What to work on
All of the entries are to be repeated exactly, with no pictures included.

** Exercise data follows **

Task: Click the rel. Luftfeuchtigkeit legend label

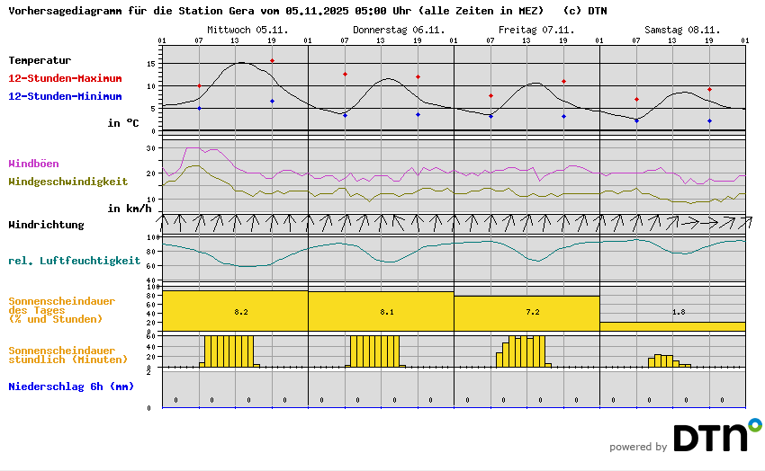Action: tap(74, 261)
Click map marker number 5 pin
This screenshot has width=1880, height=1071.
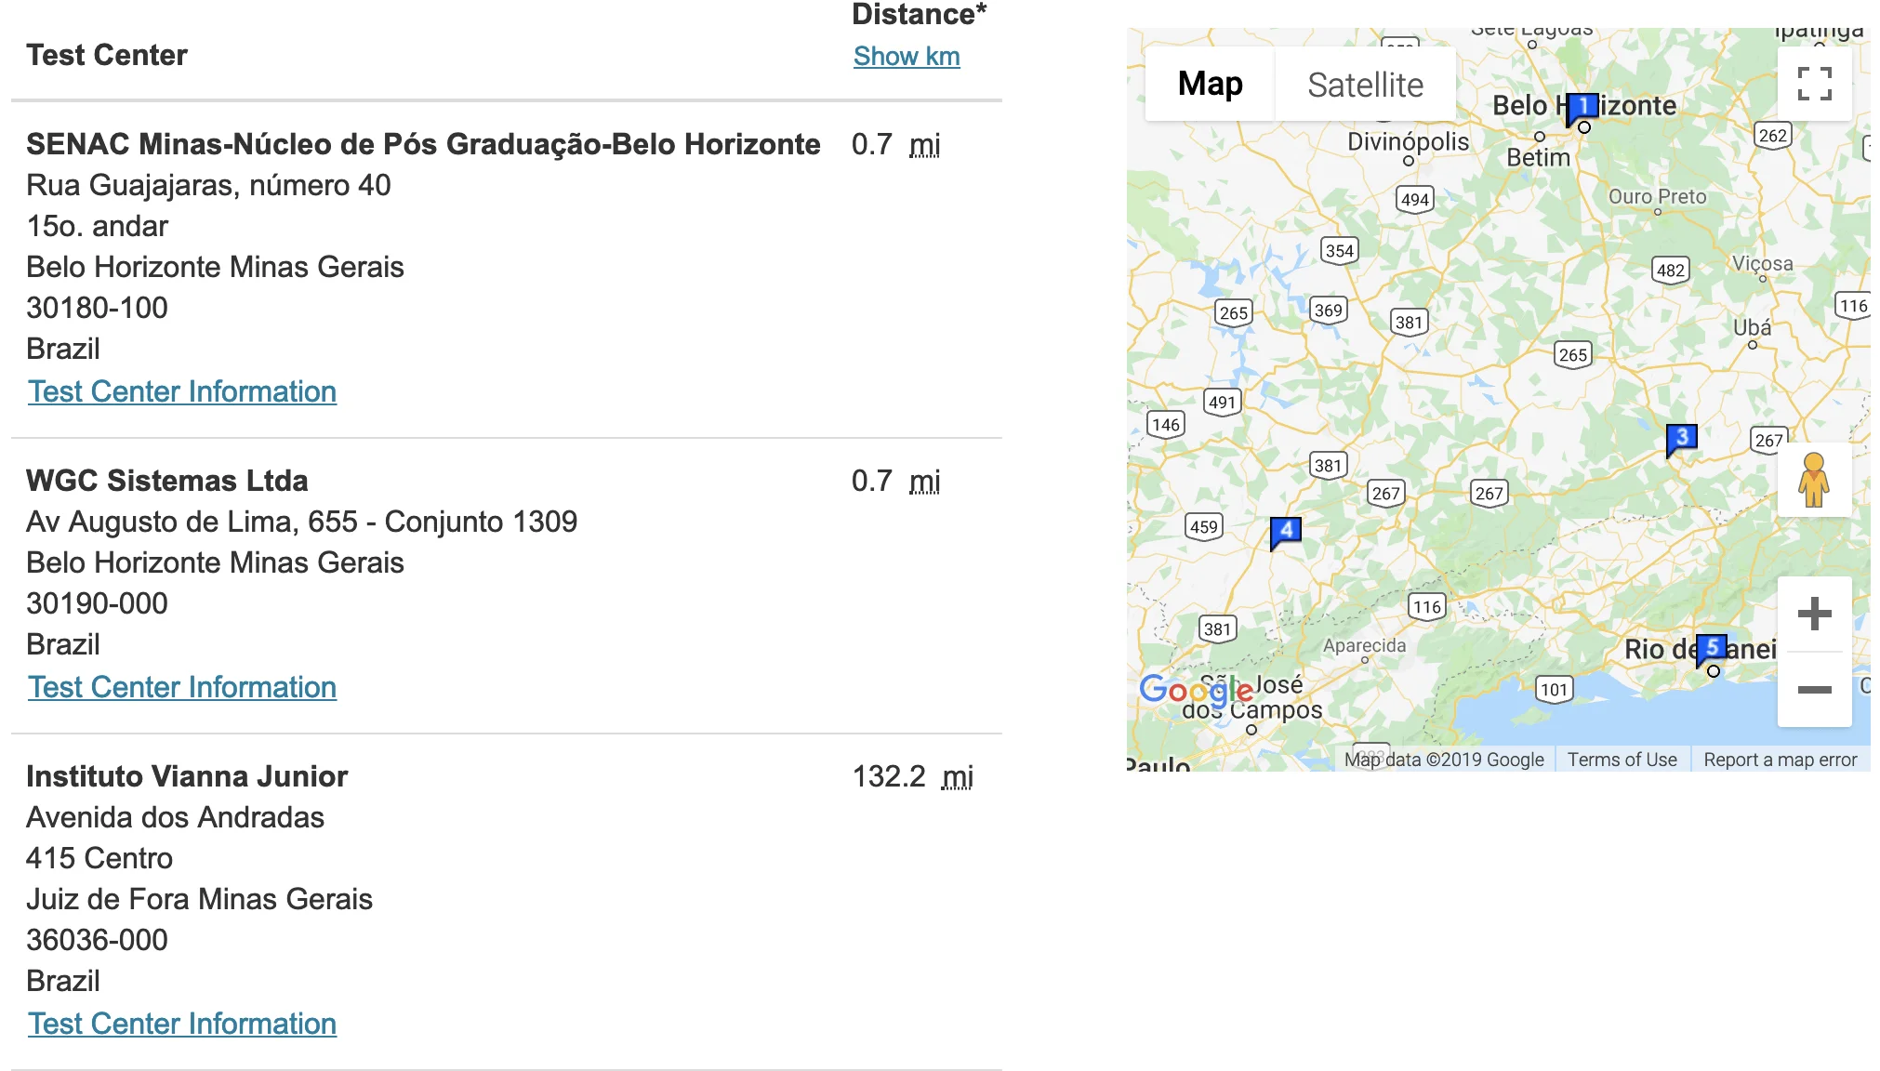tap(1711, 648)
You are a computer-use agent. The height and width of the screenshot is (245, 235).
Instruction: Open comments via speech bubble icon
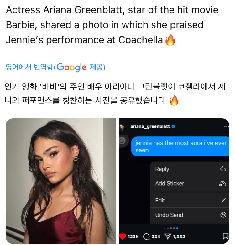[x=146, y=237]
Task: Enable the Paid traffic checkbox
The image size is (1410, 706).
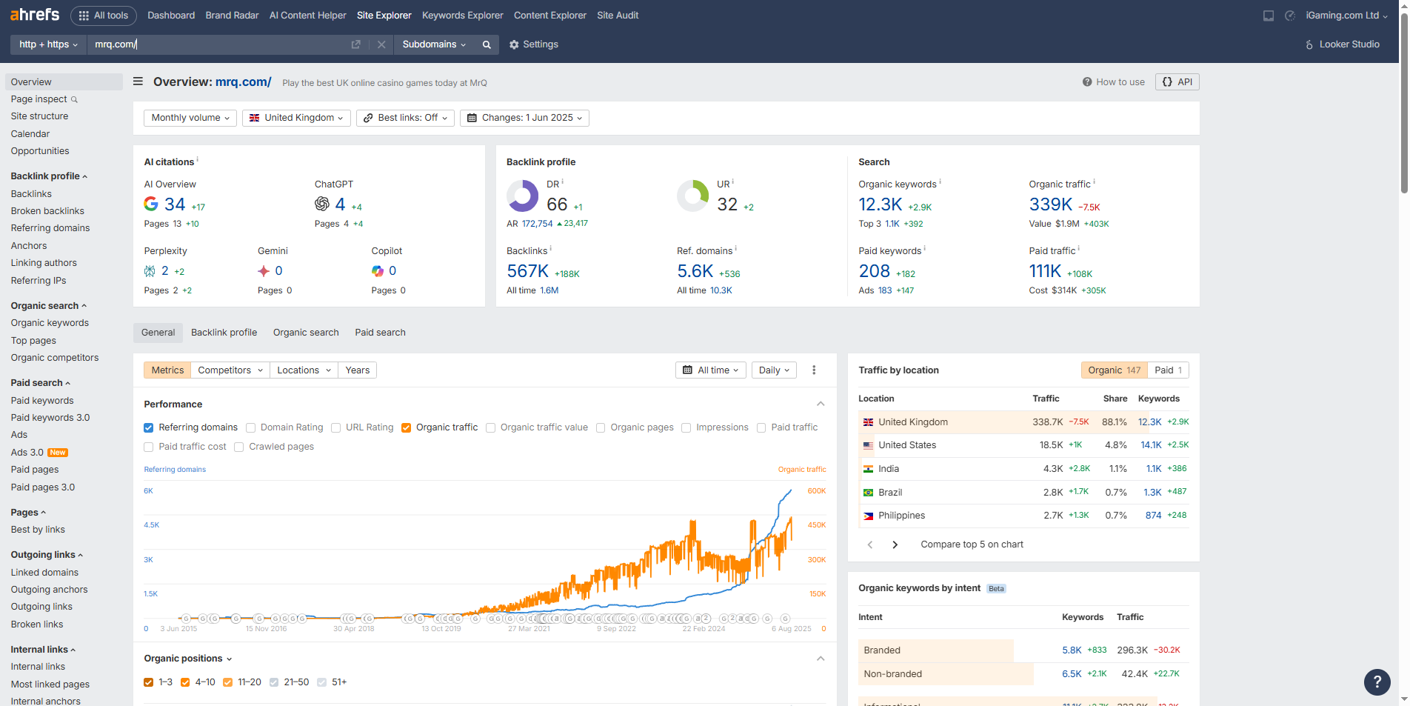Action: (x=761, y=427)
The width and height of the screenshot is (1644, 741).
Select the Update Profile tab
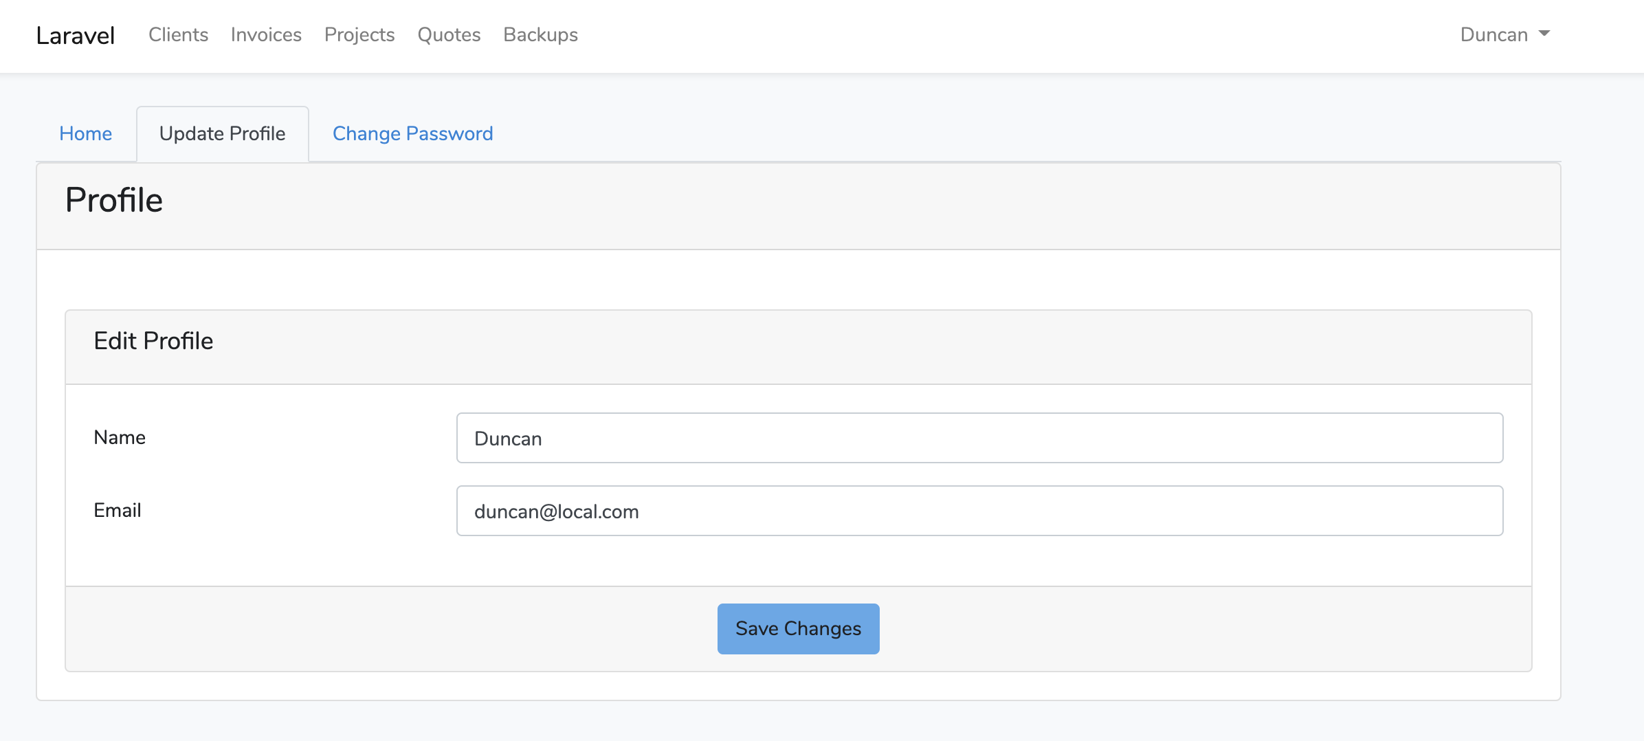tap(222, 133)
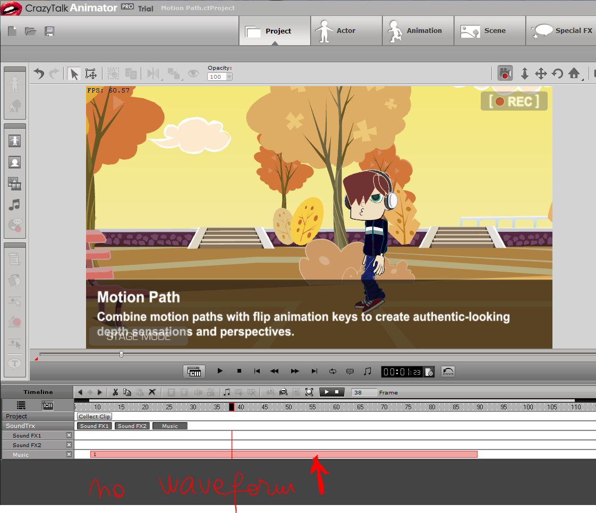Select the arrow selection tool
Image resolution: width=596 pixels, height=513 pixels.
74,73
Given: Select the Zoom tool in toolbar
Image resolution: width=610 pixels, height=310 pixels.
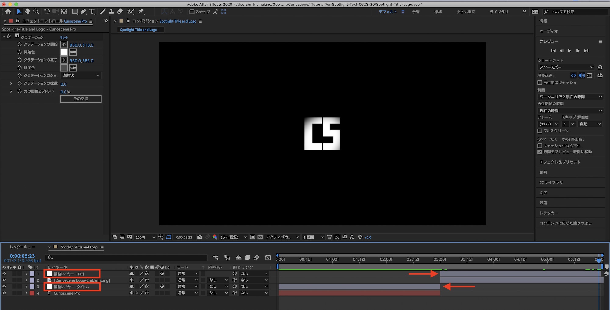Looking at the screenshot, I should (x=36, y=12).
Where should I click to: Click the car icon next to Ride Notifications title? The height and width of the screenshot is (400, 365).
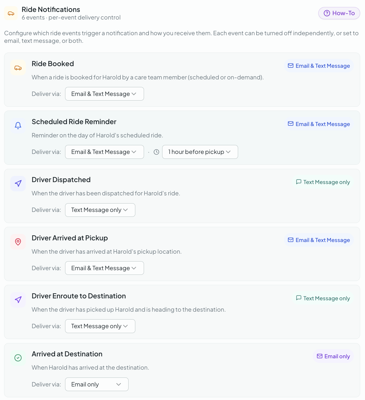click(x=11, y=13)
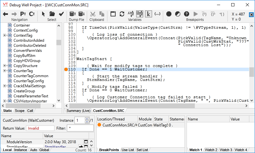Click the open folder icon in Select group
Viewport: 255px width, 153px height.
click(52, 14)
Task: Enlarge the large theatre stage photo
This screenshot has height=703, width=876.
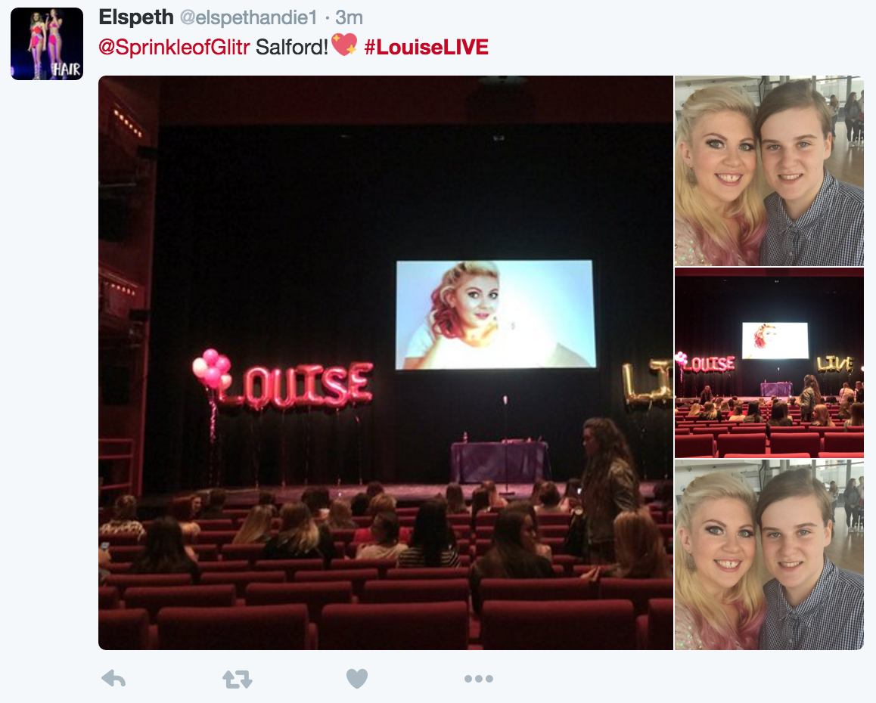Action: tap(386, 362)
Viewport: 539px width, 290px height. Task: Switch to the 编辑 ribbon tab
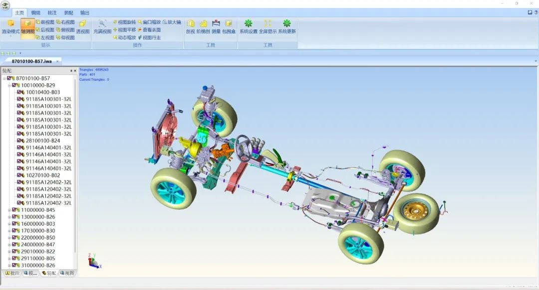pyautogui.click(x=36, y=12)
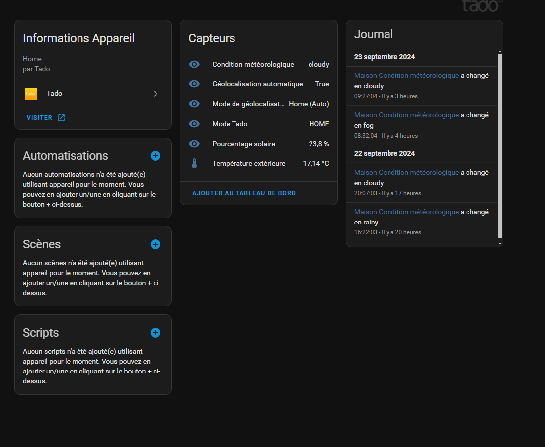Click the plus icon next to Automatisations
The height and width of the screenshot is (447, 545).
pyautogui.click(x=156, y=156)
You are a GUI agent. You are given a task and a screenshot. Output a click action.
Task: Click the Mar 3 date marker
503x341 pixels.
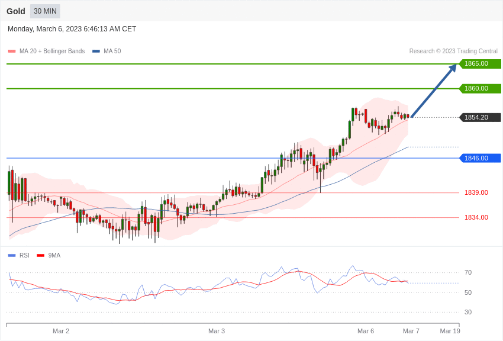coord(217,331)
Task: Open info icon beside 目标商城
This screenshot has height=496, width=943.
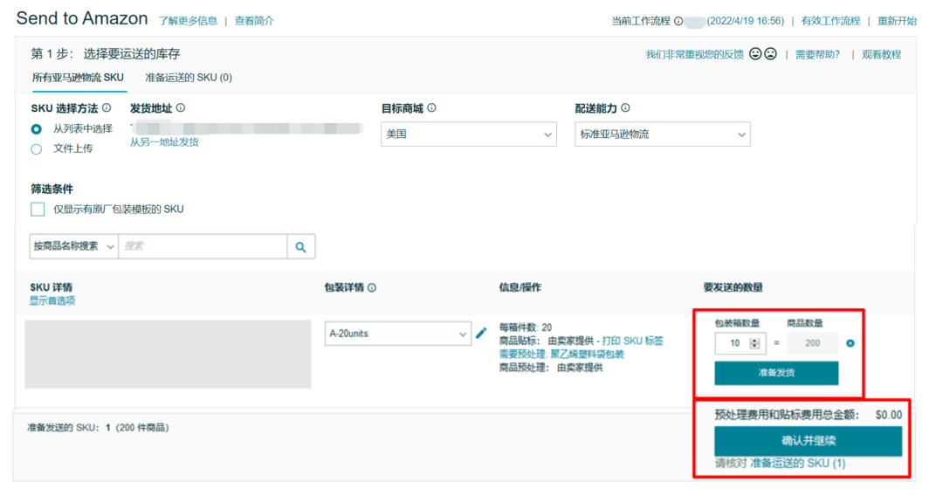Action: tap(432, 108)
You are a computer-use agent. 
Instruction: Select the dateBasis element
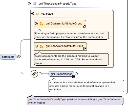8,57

** End of Exercise data **

Answer
Task: Click the rel. Luftfeuchtigkeit legend label

Action: tap(74, 261)
Click map marker number 5 pin
This screenshot has width=1880, height=1071.
tap(1711, 648)
You are a computer-use agent. The height and width of the screenshot is (245, 235).
Instruction: Open comments via speech bubble icon
[x=146, y=237]
Task: Enable the Paid traffic checkbox
The image size is (1410, 706).
Action: (x=761, y=427)
The width and height of the screenshot is (1644, 741).
Select the Update Profile tab
tap(222, 133)
Select the arrow selection tool
Image resolution: width=596 pixels, height=513 pixels.
74,73
Given: Select the Zoom tool in toolbar
Image resolution: width=610 pixels, height=310 pixels.
Looking at the screenshot, I should (x=36, y=12).
Where should I click to: Click the car icon next to Ride Notifications title? The height and width of the screenshot is (400, 365).
click(x=11, y=13)
Click the open folder icon in Select group
Viewport: 255px width, 153px height.
click(52, 14)
Task: Enlarge the large theatre stage photo
This screenshot has height=703, width=876.
Action: tap(386, 362)
Viewport: 539px width, 290px height. Task: Switch to the 编辑 ribbon tab
pyautogui.click(x=36, y=12)
Click the plus icon next to Automatisations
The height and width of the screenshot is (447, 545).
pyautogui.click(x=156, y=156)
You are a GUI agent. You are given a task and a screenshot. Output a click action.
Task: Click the Mar 3 date marker
503x341 pixels.
coord(217,331)
Task: Open info icon beside 目标商城
This screenshot has height=496, width=943.
Action: tap(432, 108)
You are a computer-use agent. 
Instruction: Select the dateBasis element
8,57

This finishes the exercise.